→ Dataset records:
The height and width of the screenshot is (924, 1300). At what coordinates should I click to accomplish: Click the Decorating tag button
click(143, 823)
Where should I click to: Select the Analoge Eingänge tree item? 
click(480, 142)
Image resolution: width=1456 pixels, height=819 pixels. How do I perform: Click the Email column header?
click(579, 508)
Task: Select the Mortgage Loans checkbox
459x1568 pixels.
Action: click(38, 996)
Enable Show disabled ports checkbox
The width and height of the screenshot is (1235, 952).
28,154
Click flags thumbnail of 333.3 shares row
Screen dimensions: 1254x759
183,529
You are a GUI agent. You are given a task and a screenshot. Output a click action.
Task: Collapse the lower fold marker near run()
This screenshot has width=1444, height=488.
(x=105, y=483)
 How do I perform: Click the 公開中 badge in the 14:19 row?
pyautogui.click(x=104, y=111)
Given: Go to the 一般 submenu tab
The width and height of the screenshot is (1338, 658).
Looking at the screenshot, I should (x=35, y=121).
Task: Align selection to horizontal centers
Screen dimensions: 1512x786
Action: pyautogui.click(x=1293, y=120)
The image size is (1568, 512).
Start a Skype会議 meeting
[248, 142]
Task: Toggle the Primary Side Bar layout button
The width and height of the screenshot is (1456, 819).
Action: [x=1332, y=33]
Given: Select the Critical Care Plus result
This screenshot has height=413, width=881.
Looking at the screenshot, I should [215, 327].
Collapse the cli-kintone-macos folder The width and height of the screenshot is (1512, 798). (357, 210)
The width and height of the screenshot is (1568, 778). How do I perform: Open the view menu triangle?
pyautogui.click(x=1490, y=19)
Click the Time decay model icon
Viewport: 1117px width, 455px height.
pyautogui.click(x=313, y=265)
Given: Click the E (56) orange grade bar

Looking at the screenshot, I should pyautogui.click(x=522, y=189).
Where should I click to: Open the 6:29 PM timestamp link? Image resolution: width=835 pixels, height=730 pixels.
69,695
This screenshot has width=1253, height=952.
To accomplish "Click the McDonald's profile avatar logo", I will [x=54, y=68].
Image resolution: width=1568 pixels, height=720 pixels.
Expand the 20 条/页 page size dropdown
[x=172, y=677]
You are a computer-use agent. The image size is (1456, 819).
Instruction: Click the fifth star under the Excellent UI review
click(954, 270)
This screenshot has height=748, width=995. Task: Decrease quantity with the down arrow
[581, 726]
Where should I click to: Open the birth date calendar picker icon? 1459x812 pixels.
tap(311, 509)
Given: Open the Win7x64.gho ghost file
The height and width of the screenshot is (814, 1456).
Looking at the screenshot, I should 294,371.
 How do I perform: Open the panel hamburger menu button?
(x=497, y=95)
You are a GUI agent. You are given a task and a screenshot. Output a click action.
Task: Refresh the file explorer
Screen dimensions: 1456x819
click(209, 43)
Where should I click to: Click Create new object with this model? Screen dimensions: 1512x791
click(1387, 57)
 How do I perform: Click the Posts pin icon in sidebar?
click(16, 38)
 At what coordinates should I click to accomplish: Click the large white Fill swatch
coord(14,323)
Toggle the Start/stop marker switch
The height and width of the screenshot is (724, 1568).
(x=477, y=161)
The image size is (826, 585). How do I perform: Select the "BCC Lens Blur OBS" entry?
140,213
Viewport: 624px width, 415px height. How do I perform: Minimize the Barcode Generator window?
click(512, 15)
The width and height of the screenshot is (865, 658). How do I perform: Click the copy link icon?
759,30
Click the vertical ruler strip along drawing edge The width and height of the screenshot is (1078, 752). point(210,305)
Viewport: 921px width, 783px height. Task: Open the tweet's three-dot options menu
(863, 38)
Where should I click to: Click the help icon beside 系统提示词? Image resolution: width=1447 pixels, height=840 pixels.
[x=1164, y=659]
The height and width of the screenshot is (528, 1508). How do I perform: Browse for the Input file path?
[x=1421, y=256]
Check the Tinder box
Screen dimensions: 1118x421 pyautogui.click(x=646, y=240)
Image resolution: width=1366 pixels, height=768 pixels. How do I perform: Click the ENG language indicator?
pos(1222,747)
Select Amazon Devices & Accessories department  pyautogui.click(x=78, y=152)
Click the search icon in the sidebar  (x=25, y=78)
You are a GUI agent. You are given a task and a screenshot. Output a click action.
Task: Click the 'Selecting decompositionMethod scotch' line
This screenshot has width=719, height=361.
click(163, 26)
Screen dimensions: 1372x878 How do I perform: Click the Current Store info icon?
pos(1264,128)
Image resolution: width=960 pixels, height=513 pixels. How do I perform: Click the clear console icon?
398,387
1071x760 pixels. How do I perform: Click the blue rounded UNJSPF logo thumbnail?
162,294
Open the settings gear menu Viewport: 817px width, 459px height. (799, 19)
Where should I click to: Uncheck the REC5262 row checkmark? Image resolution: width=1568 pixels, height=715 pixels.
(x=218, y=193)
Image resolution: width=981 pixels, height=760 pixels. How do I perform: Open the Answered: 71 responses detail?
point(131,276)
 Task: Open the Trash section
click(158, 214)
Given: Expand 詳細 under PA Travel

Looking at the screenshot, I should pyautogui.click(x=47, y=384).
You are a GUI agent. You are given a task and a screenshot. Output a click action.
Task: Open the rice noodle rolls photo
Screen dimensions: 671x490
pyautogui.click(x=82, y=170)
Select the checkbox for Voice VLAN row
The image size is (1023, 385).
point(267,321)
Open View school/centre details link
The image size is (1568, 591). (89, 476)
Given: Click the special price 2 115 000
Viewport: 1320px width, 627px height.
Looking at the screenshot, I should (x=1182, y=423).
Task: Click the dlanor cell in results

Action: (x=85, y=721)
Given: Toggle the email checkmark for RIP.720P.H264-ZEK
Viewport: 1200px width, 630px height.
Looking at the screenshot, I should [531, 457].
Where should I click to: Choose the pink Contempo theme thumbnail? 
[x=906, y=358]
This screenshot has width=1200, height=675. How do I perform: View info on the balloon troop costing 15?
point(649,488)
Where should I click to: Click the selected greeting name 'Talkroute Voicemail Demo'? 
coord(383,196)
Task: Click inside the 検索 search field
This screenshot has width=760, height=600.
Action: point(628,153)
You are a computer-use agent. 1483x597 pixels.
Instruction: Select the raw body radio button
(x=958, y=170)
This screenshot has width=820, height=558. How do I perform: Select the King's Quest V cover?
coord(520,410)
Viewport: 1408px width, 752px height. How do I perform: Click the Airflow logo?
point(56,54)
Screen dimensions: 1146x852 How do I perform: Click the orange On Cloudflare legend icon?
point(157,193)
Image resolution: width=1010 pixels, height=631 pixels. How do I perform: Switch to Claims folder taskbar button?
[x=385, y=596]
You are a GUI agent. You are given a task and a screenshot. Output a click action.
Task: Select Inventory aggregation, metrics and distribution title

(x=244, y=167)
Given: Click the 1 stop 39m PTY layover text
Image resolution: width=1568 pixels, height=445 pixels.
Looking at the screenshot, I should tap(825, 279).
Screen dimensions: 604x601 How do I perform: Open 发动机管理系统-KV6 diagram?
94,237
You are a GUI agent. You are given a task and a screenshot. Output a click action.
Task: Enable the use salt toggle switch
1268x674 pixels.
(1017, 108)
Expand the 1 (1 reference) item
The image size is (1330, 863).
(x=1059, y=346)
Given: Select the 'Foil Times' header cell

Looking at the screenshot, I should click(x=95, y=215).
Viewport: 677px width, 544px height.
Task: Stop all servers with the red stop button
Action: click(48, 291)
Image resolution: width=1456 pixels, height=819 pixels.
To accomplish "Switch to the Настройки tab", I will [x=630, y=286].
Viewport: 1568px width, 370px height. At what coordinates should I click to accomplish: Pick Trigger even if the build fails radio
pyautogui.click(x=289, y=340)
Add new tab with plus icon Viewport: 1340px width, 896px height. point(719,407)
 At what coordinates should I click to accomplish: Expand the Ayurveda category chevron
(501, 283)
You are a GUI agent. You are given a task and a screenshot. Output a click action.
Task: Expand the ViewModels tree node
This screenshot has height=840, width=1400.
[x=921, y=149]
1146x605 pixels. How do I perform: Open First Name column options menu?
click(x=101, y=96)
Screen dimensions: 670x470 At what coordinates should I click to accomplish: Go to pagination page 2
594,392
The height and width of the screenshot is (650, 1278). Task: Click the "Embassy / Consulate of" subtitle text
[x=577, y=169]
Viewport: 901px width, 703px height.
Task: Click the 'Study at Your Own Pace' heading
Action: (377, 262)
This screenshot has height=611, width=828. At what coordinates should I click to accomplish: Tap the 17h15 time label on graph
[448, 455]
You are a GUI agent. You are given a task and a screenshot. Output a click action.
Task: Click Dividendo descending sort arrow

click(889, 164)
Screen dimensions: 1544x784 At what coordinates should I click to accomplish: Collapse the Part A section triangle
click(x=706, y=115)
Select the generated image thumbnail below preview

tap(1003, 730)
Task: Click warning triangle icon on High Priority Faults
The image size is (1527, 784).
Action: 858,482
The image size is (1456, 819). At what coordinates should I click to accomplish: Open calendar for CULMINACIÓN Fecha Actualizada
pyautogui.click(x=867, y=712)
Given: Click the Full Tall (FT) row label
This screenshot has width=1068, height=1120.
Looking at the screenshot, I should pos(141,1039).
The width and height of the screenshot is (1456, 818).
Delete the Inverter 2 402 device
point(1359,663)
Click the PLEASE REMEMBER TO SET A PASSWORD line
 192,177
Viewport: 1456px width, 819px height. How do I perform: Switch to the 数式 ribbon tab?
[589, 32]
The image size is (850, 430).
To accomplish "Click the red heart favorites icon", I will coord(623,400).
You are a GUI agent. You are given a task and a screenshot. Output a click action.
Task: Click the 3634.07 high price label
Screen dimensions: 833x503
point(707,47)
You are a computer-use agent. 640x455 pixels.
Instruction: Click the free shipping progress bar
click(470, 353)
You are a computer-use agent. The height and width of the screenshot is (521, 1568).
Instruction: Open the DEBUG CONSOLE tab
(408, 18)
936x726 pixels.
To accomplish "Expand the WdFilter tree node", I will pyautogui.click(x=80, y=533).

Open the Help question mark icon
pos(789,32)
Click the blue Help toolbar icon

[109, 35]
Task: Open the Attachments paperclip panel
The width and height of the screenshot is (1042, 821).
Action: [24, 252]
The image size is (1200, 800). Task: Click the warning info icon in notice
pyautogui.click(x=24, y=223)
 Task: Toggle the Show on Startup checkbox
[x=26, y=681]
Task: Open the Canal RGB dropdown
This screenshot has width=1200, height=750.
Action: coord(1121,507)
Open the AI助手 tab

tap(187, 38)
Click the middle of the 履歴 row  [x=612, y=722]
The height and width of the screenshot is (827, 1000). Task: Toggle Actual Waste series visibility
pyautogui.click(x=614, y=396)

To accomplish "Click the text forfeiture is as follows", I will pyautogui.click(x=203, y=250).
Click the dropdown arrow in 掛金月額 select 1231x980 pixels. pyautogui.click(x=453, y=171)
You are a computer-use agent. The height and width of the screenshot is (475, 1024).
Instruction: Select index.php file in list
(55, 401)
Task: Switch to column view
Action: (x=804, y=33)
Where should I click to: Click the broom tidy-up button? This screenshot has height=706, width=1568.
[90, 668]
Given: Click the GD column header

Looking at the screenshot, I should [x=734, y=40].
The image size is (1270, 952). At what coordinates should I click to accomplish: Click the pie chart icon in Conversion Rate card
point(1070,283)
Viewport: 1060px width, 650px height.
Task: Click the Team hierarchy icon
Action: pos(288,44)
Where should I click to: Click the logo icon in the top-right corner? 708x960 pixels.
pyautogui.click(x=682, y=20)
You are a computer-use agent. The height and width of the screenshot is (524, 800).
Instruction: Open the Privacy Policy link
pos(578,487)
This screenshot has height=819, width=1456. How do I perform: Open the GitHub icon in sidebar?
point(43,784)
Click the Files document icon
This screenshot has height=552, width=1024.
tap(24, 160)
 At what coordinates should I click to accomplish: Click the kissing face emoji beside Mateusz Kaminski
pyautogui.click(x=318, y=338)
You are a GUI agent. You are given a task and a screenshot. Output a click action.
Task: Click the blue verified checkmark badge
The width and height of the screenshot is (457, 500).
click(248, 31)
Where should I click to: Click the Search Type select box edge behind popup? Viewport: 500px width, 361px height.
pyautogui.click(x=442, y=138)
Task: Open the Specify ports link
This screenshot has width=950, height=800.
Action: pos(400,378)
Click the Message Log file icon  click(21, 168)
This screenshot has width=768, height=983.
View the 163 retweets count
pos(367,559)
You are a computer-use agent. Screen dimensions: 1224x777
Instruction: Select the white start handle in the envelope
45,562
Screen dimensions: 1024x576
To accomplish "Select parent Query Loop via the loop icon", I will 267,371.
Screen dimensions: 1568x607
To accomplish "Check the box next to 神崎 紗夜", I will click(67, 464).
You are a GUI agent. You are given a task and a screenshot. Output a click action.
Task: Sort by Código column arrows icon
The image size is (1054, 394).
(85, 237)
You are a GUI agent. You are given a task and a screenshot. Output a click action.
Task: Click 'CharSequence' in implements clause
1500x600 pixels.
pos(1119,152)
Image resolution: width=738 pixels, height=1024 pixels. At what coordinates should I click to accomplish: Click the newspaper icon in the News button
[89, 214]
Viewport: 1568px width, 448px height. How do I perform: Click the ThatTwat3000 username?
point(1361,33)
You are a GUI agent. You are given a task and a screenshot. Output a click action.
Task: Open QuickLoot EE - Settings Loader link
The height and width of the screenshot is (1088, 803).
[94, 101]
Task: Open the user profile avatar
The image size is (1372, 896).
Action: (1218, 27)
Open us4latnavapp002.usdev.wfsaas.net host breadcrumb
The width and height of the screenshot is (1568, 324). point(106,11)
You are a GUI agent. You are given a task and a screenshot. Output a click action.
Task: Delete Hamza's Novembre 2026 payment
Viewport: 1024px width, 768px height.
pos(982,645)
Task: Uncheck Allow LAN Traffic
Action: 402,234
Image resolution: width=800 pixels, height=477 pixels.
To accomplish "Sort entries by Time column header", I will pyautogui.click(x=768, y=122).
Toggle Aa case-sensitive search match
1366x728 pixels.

→ Problem details: Please reproduce, word for word, the lines of the records from the one containing "Screen dimensions: 1544x784" through the one containing "Action: 858,482", including both of those lines.

→ Result:
Screen dimensions: 1544x784 At what coordinates should I click to accomplish: Collapse the Part A section triangle
click(x=706, y=115)
Select the generated image thumbnail below preview

tap(1003, 730)
Task: Click warning triangle icon on High Priority Faults
The image size is (1527, 784).
Action: 858,482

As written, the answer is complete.